You're completely missing my points. HN is not the be-all and end-all. It's a proxy for the visibility some specific announcement gets. You must update or you will get hacked would have gotten noticed. A mild message about some upcoming unknown security patch, not so much. And yes, by drawing more attention you increase the risk of getting attention from attackers but in this case it doesn't seem like the right trade-off was made.
Given the specific scenario there are certain variables under your control. There's the timing and "volume" of the announcements. There's the timing and content of the patch. You are trying to set those variables to minimize the number of affected people. If you think this case (12 MILLION) was anywhere close to the minimum I think you're wrong. The period that is long enough is the one that minimizes the number of sites hacked, in this case 5 days from this non-announcement was obviously not enough. I don't use Drupal and I've no personal connection to this issue whatsoever I just judge it by the end result.
It's also absolutely clear there are degrees of disclosure for the specific vulnerability. Having a clear description of the vulnerability makes it easier for someone to take advantage of it. Your sample of one counter-example doesn't make any difference. I'm not saying you can always avoid someone taking advantage I'm just saying if there's a choice between making it easy and making it a little less easy you should chose the second. It's just like having a lock on your bicycle doesn't make it impossible to steal. It may cause the thief to move on to an easier target.
At times like this, I really wish there were more best practices to mitigate against these type of vulnerabilities.
One idea is using the remote-execution vulnerability itself to remotely patch the servers by passing the antidote as the payload. I am not sure if this would be legal.

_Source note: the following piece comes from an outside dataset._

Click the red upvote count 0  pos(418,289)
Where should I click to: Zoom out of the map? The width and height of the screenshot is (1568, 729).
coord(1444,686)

The other is something what CloudFlare already does but doing it at the hosting-provider or ISP layer. It need not be as proactive as CloudFlare which can inspect HTTP requests for known exploits and blocks them. It could be something as simple as running scanners and routinely informing customers that their websites are vulnerable. Or better still, temporarily disabling the account or putting it into read-only mode, thereby forcing users to take action.